Wednesday, March 7, 2012

Enchanted Glass


While this isn't a proper book review, I just wanted to mention how much I loved this charming story, and why.

Diana Wynne-Jones had long been one of my favorite authors, ever since I read Fire and Hemlock as a teen. There was always something special about her books that drew me in completely. Despite the fantastical nature of the stories, they seem somehow concrete and believable, as if they could have been happening on the next street. I think this is because at the heart of the stories are characters who are so vital and real, even the strangest happening seems believable as well.

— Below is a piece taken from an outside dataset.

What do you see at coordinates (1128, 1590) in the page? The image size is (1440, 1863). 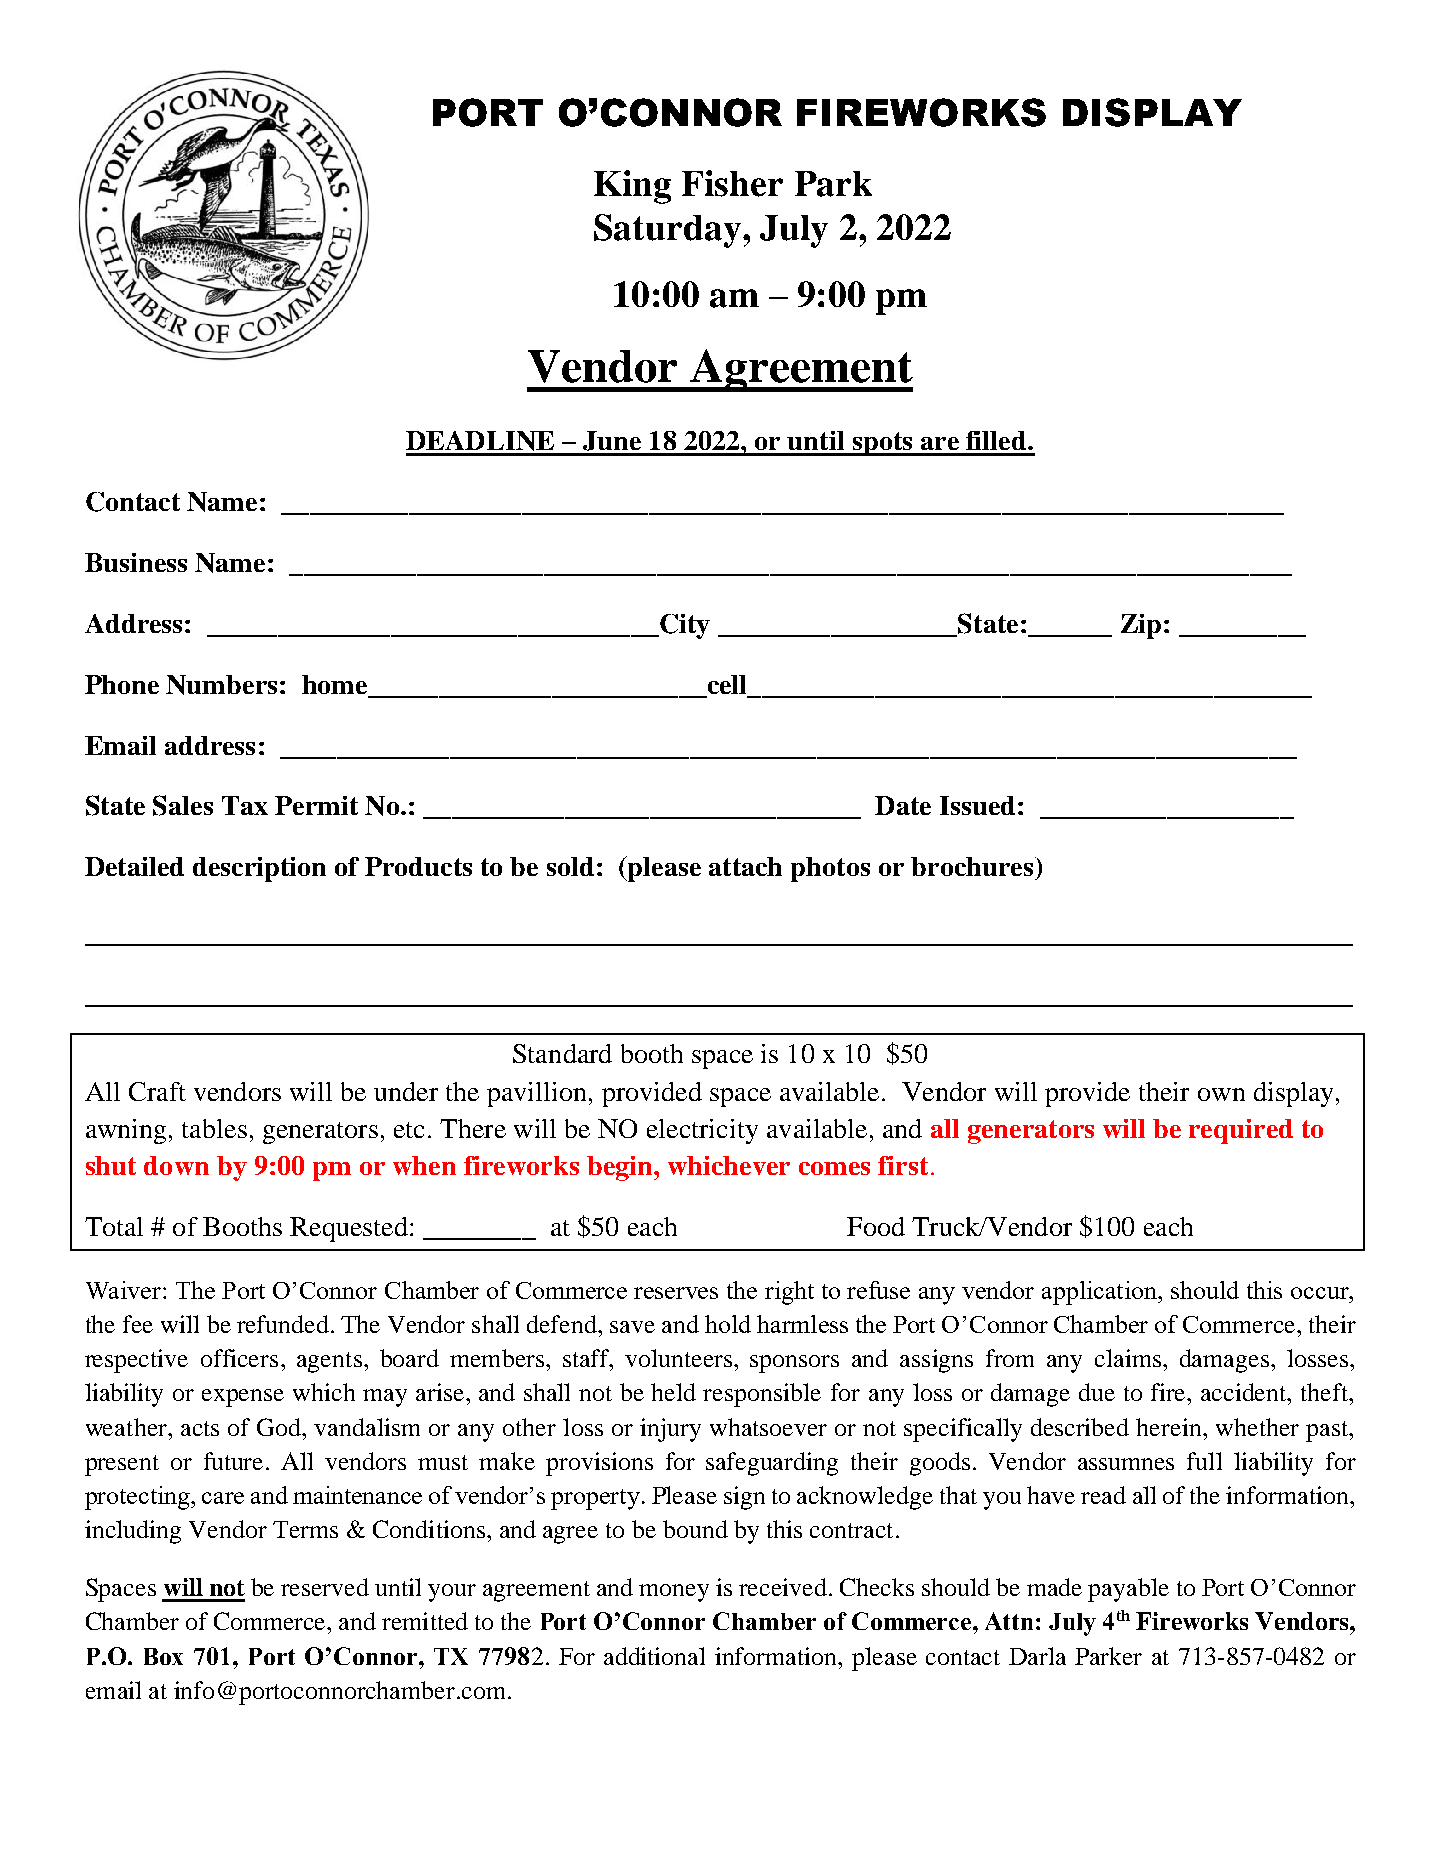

Enchanted Glass is another example of this. From the start we're presented with a world where magic is real. For those in the know, it's a natural part of daily life. Daily life on the other hand, is very ordinary. There are tyrannical housekeepers, endless garden vegetables, lawn mower repairs, social workers and the like. The characters seem like utterly ordinary people too, the sort that you'd find in any small village, except so many of them seem to have an innate gift for magic. While this isn't unremarkable to the characters, it's generally accepted.

The magic too, manifests itself in practical uses. Growing perfect roses and using racing results in the daily paper as an oracle are expressions of the homey, comfortable nature of it. That's unless things go awry, which of course they do. Even then, the magic is a pure and natural thing of nature itself, channeled with the warmth of real humanity. I think it says a lot that the enchanted glass of the title - an old and ineffably powerful thing - is inset into a humble kitchen door.

This book had hints of so many others that I had loved in the past. There were elements of stories like Dogsbody and Fire and Hemlock, maybe even the slightest touch of Howl's Moving Castle, but I was reminded most strongly of a combination A Sudden Wild Magic and Archer's Goon. With the way so many strange and unlikely characters arrive with believable ordinariness, it felt pleasantly familiar, but still without knowing what to expect.

This was one of those books that as soon as I finished the last sentence, I missed the coziness of it and turned back to start it over again. The only complaint I have is that it's short, so some of it seems rushed through. It would have been marvelous to see it more fleshed out in places. Even so, there was enough space in what's left unsaid to use one's imagination.

I'm so sorry that there will be no more books from this wonderful author. As I read through the few last books she wrote, it's bittersweet that she stayed at the top of her game and could write with such charm even late in the day.